Material shown START

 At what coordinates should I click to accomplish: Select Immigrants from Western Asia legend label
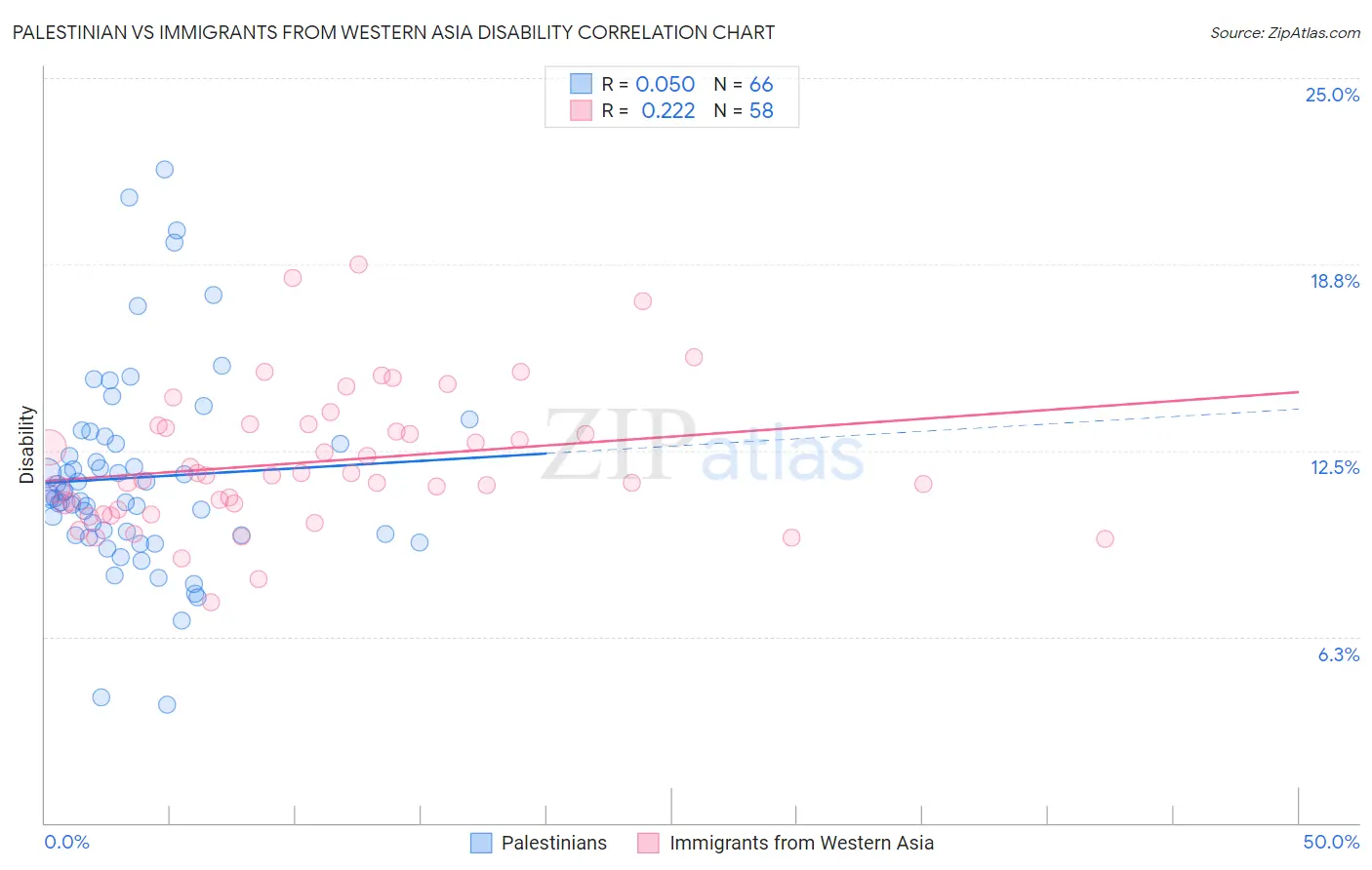tap(802, 843)
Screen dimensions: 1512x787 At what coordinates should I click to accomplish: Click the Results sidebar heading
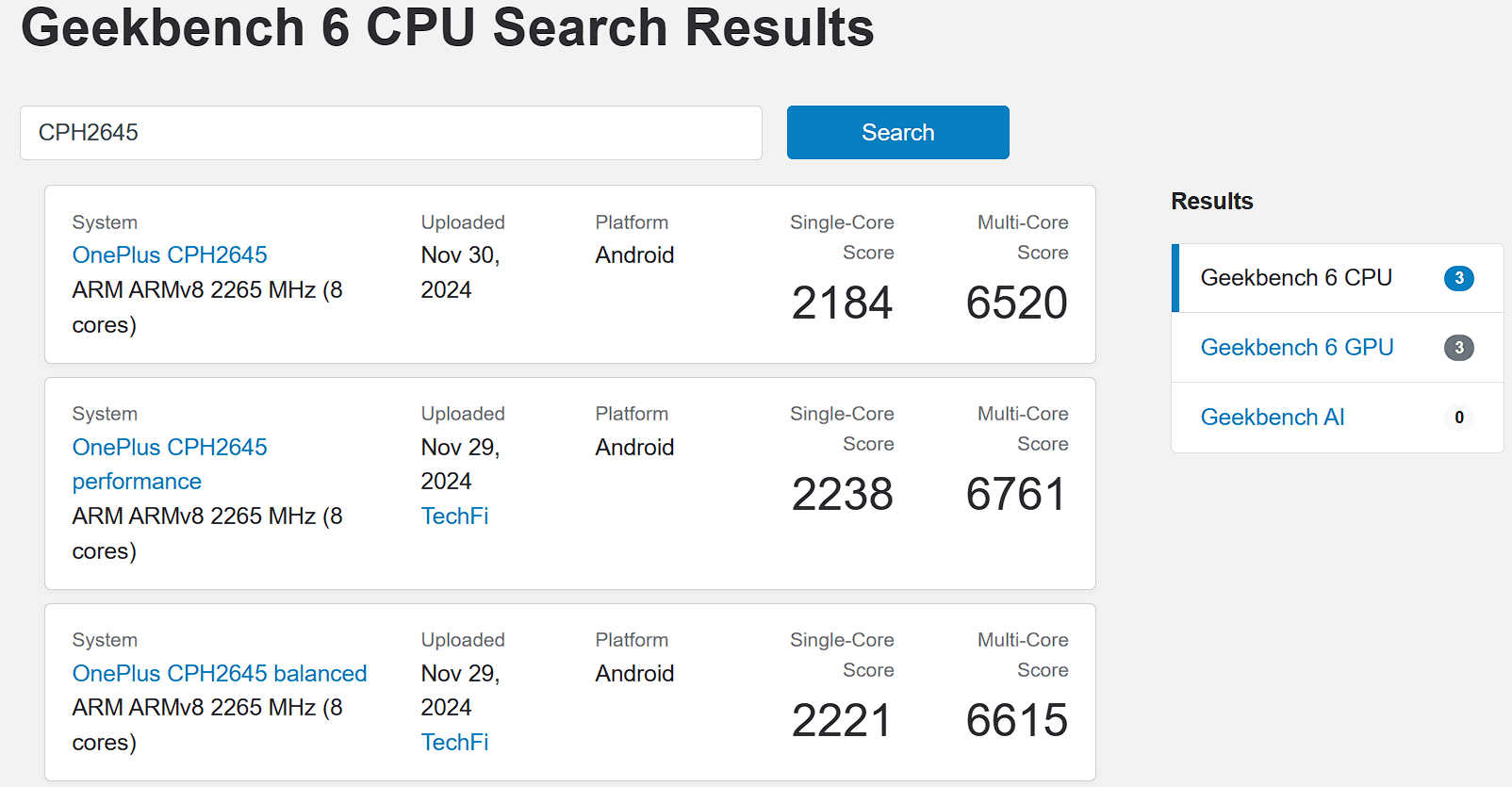pyautogui.click(x=1212, y=202)
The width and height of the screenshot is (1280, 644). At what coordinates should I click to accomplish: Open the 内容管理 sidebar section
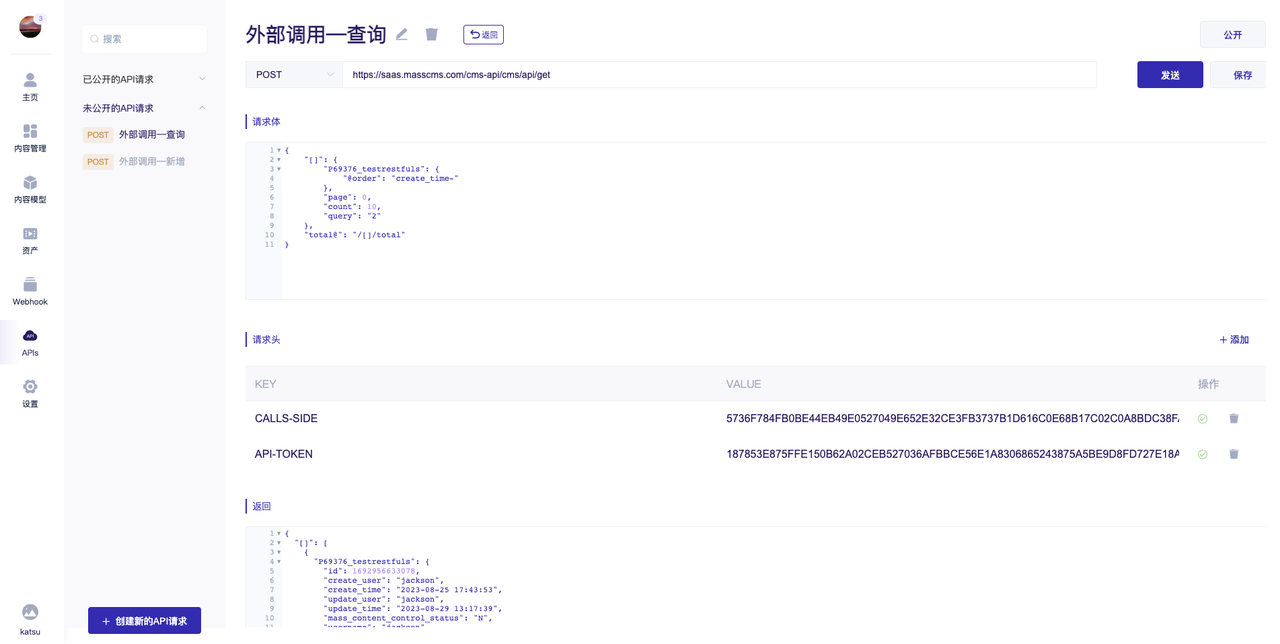[30, 138]
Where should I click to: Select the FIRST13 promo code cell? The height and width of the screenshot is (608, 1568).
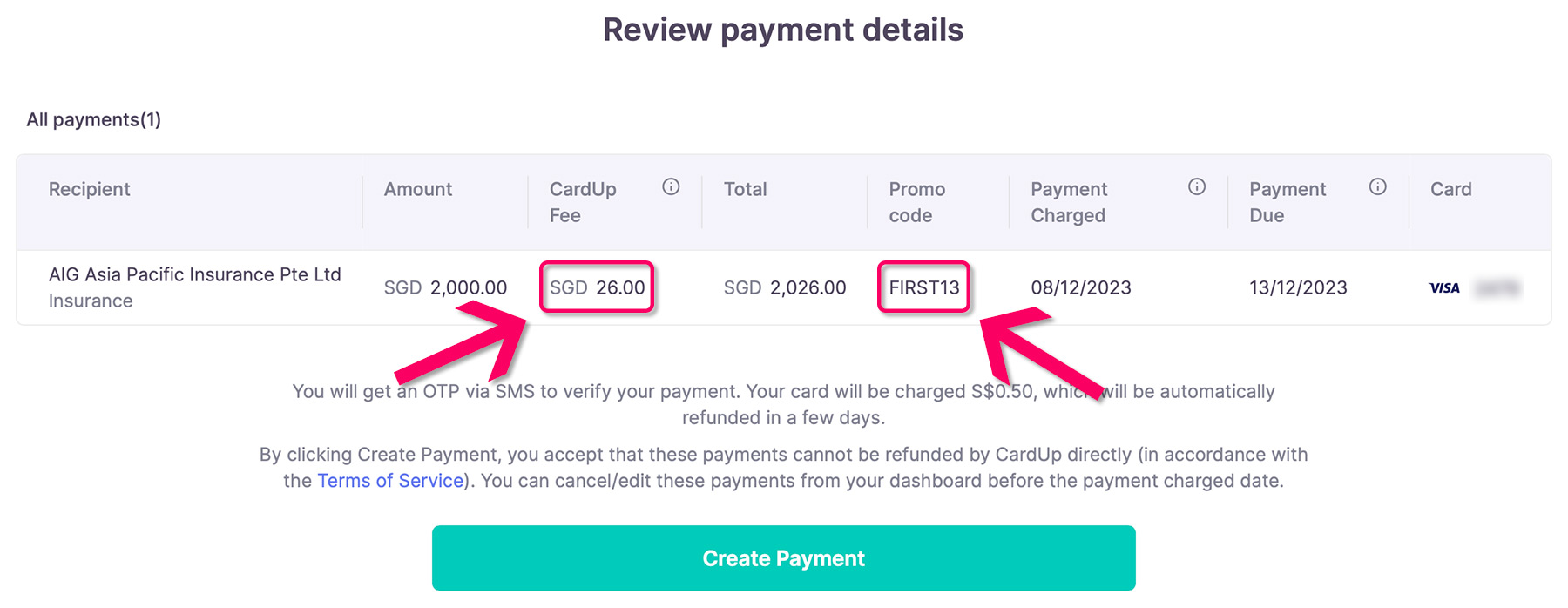coord(923,287)
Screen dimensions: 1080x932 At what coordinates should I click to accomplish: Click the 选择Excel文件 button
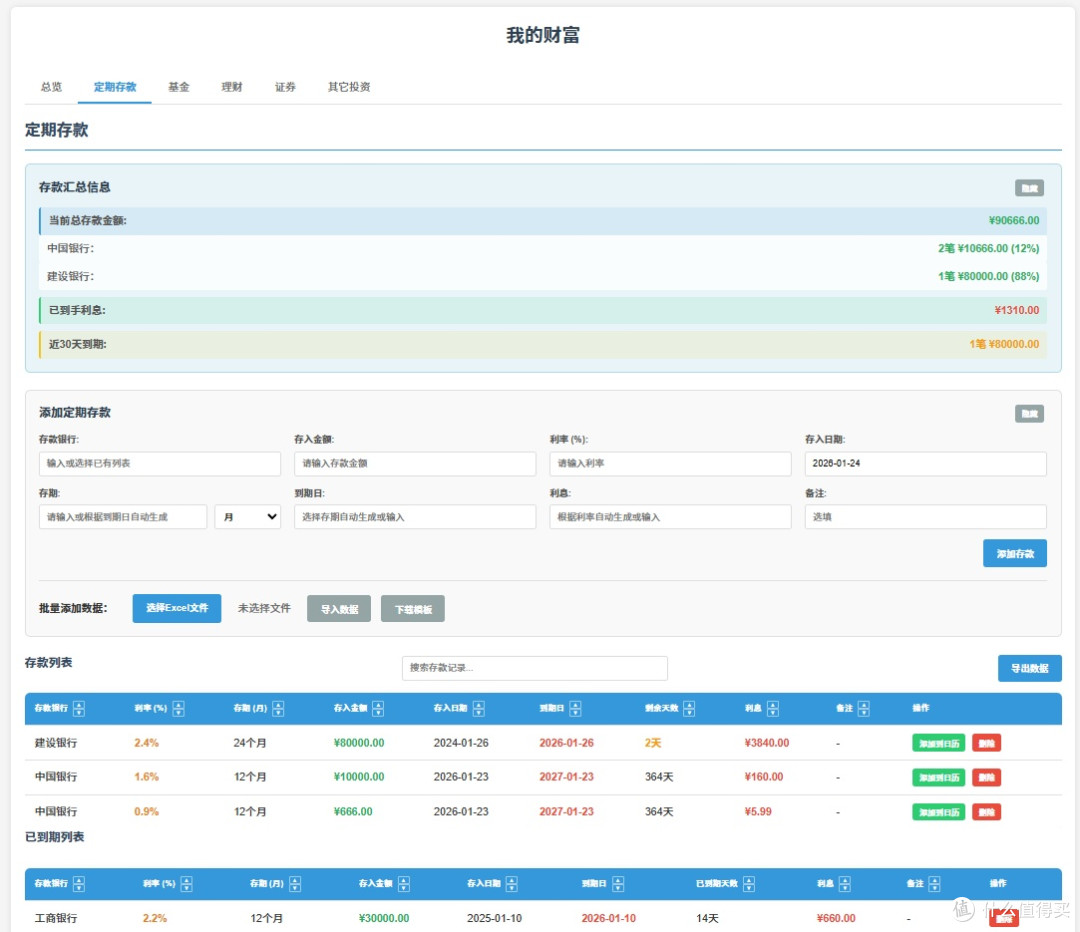point(177,608)
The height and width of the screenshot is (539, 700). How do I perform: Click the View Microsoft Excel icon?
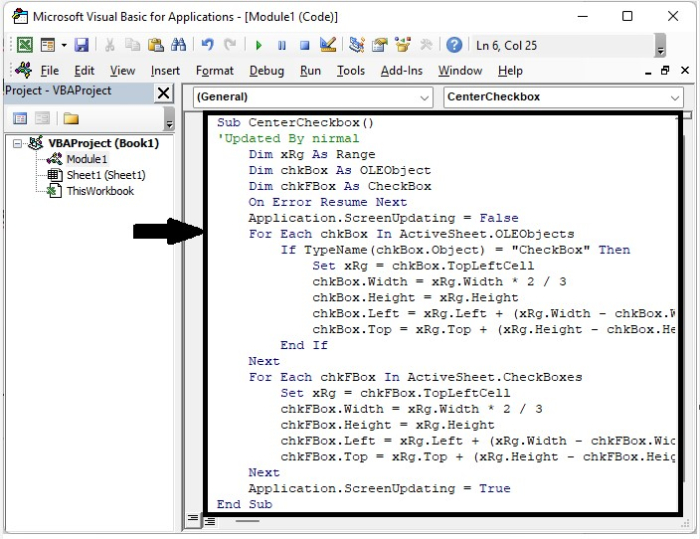pos(24,45)
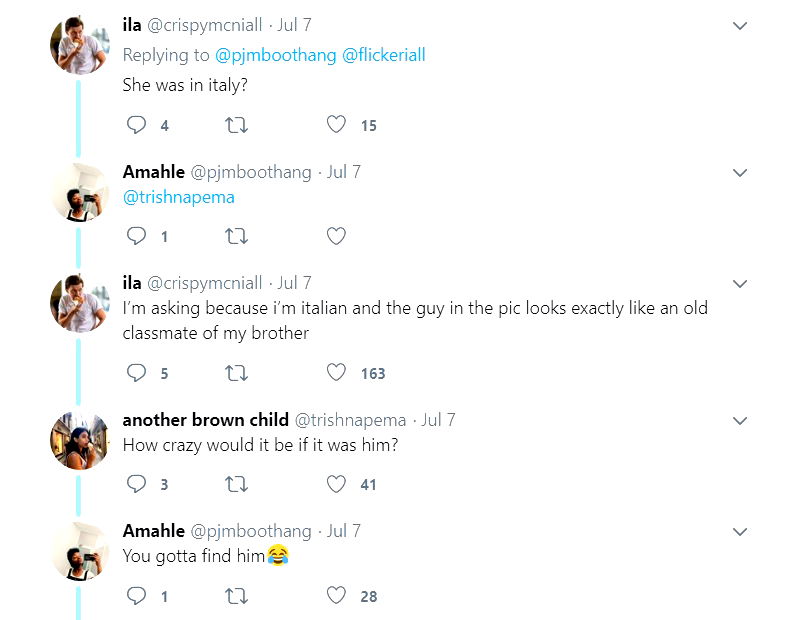Open options chevron on first ila tweet
The image size is (800, 620).
point(740,26)
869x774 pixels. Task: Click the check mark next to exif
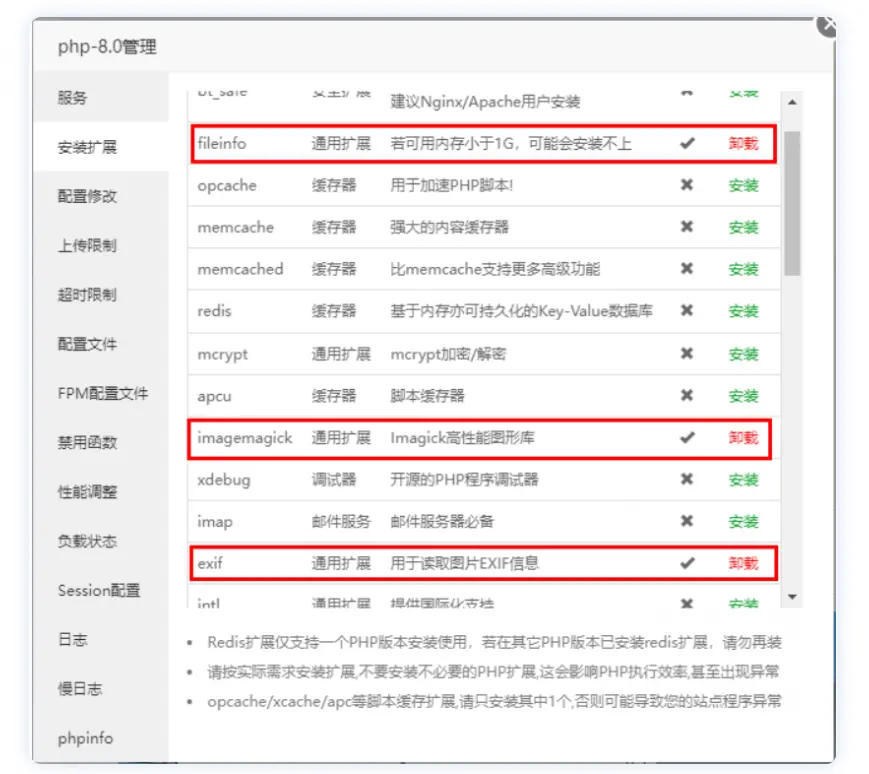(687, 563)
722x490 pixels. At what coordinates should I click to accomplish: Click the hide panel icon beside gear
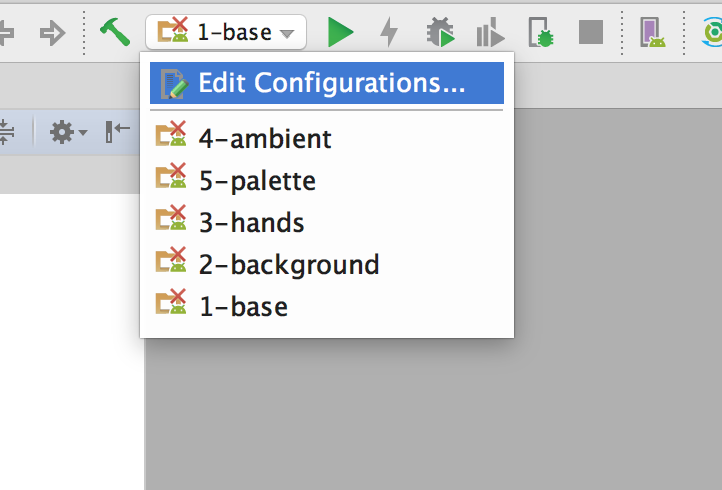[x=118, y=131]
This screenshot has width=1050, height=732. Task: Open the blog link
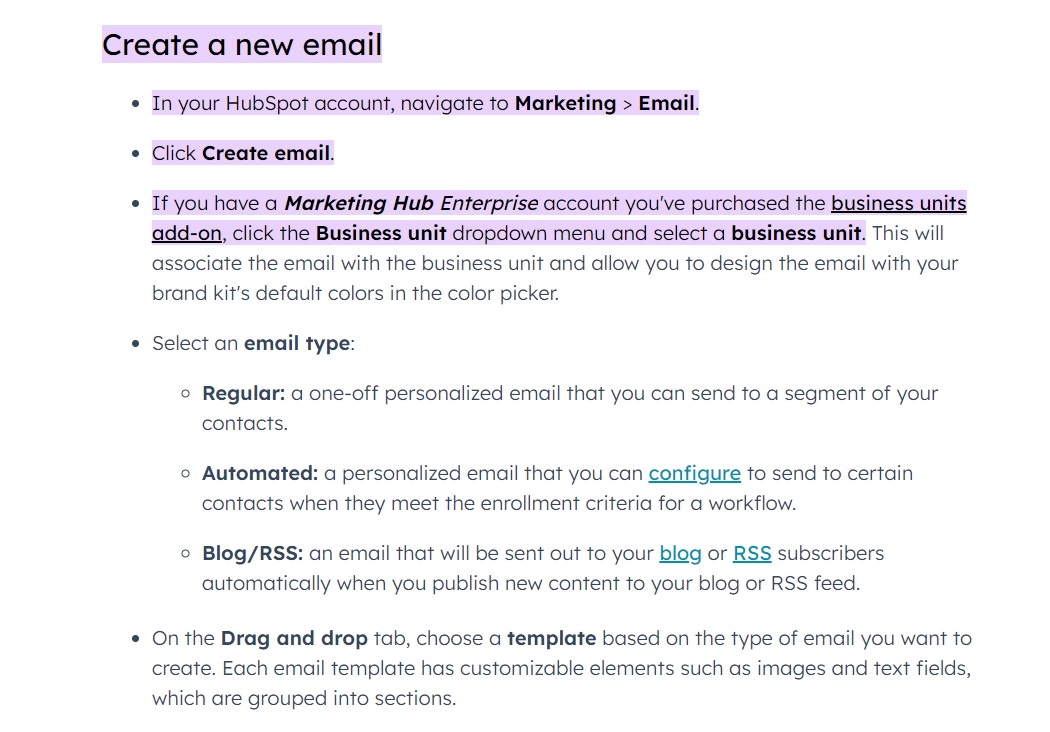click(680, 553)
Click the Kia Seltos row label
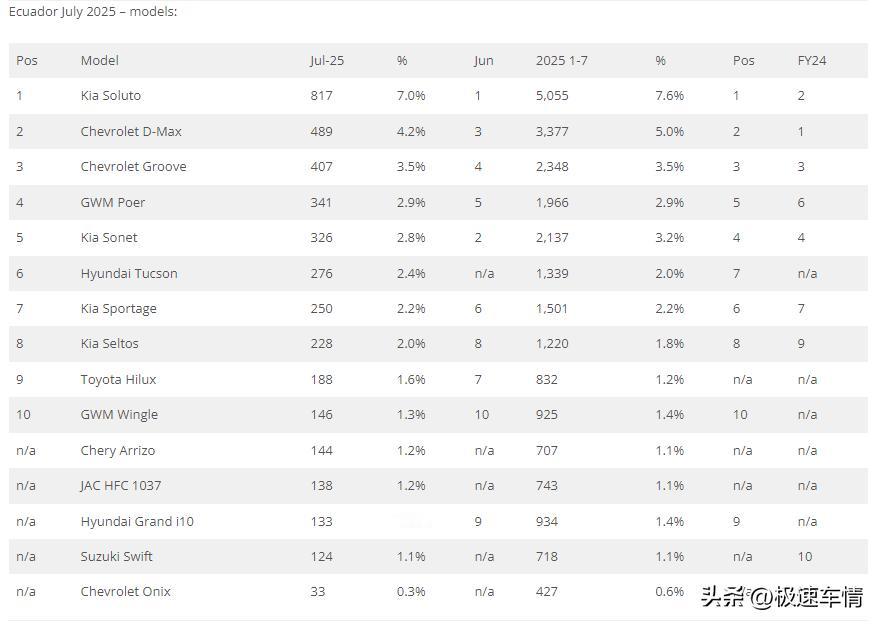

Material shown END

◆ **The problem**
In your copy of the entries above, leave out the pictures and keep every word exact.

◆ **Exercise solution**
 At what coordinates should I click to accomplish: Select Immigrants from Western Asia legend label
tap(802, 843)
Screen dimensions: 1512x787 At what coordinates should I click to accomplish: Click the Results sidebar heading
pyautogui.click(x=1212, y=202)
The width and height of the screenshot is (1280, 644). At what coordinates should I click to accomplish: Open the 内容管理 sidebar section
[30, 138]
Where should I click to: Select the FIRST13 promo code cell? The height and width of the screenshot is (608, 1568).
coord(923,287)
Screen dimensions: 1080x932 At what coordinates should I click to accomplish: Click the 选择Excel文件 button
point(177,608)
The height and width of the screenshot is (539, 700). How do I perform: Click the View Microsoft Excel icon?
pos(24,45)
Open options chevron on first ila tweet
The image size is (800, 620).
point(740,26)
869x774 pixels. Task: Click the check mark next to exif
(687, 563)
722x490 pixels. At what coordinates should I click to accomplish: Click the hide panel icon beside gear
[x=118, y=131]
This screenshot has width=1050, height=732. Task: Open the blog link
click(680, 553)
Click the Kia Seltos row label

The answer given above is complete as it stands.